We do not have coverage on any of the telecom companies. We dropped it after we figured out that it is impossible to figure out the way forward for many of these guys.
But if it is a duopoly and it seems that that is the way it is headed, is there merit in investment in Bharti purely because their balance sheet looks like it is going to be able to absorb the AGR dues hit?
There are better excuses to find, there are better candidate to find for serious investing. The big trade in Bharti has probably played out. We do not have a formal view here. I do not see the telecom industry having sustainable pricing power or consumer franchise in the way that we used to think about 15 or 20 years ago. The penetration stories played out, the tariffs cracks have played out and if I am looking for sustainable ROC in a stable business, there was a time when people used to look at telecom as being some kind of a utility business which would keep on giving your annuity income. But there has been massive disruption — technological disruption as well as the entry of Jio — which has completely turned the tables on all these players and they have been bleeding a slow death for a while.
The more leveraged ones like a Voda Idea despite the merger and alleged synergies have just bled themselves more and more. You do not want to be in that space especially when there is debt on the balance sheet and the residual equity value that flows through to shareholders becomes very volatile.
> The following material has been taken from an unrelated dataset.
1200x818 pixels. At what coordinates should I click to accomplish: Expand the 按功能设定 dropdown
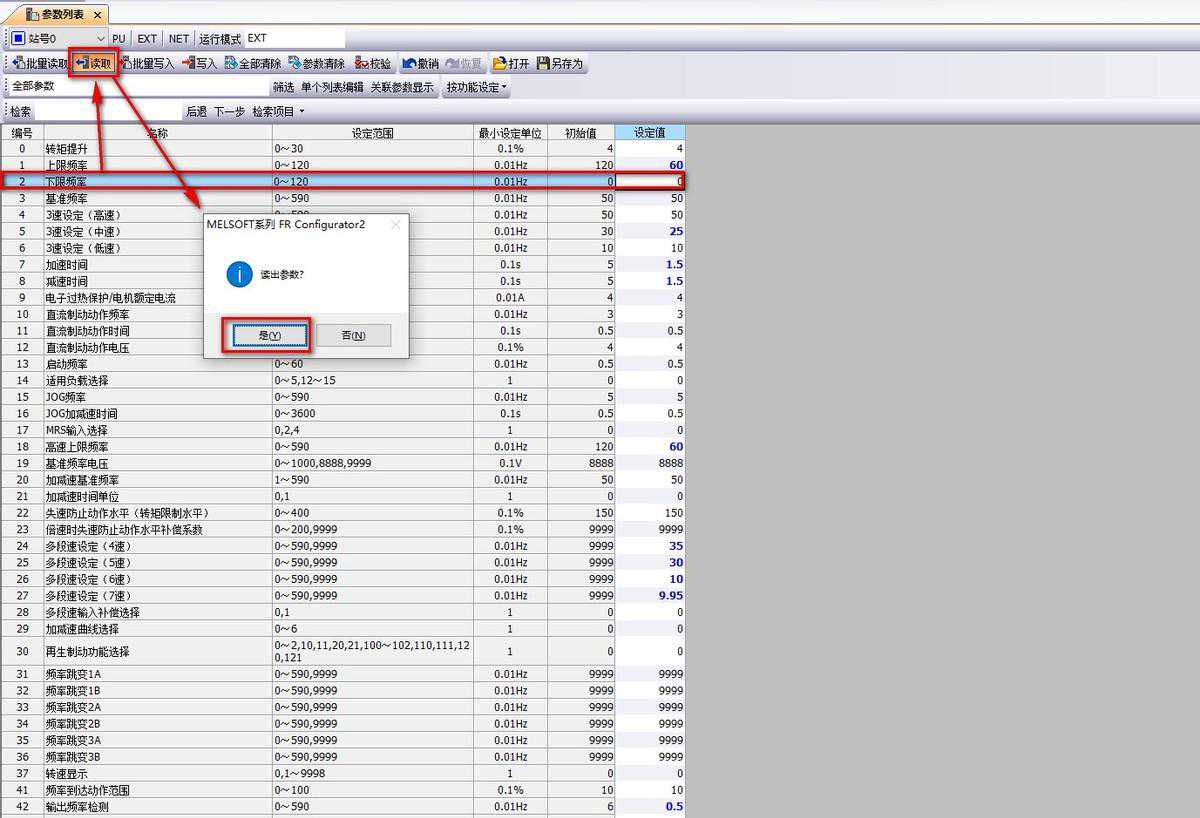[476, 88]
Now with this AGR ruling and even Vodafone globally making noises about having pretty much at least in their minds in terms of even writing off the Indian business. When a large global player says $15 million has just gone down the drain, it does not look like a very inspiring moment to the industry.
What were these guys thinking when they invested Rs 15,000-16,000 crore not once upon a time but six-seven months ago? The rights issue was subscribed both by quality investors and long only funds, the best of the breed names. AGR is one part but Vodafone had been a Rs 6 stock before AGR. What were the promoters thinking?
I have the luxury of hindsight today, so let us be a little humble.
No, no…I am just trying to understand.
It is a fair question to ask. But what can we see and how do we read this? I suspect what they were looking at was the fact that bleeding was over in terms of tariffs. Now tariffs should have bottomed out and should have started looking up. The sensitivity to tariffs is obviously very high because it is a fixed cost industry.
Would operating leverage kick in?
Operating leverage will kick in very strongly. It is just a hope and if the lead player is not doing that and if you are pretty much going to follow, I am surprised that none of these guys have had the guts to say okay we do not mind losing market share but we are going to hold our tariffs. None of them have done that for donkey’s years now. They were just following someone who is disrupting based on a large stash of cash in the background. Jio has invested close to Rs 3.5 lakh crore. Much of that is now going to move off the debt and is going to move off their balance sheet and get into the parent balance sheet. But that is not a big deal.
The big deal is that none of them were creative, none of them were aggressive, they were just followers in a market which is being disrupted. I suspect the reason they were followers is that they were too used to being in a horribly regulated and babu-driven industry where the pickings were easy earlier on.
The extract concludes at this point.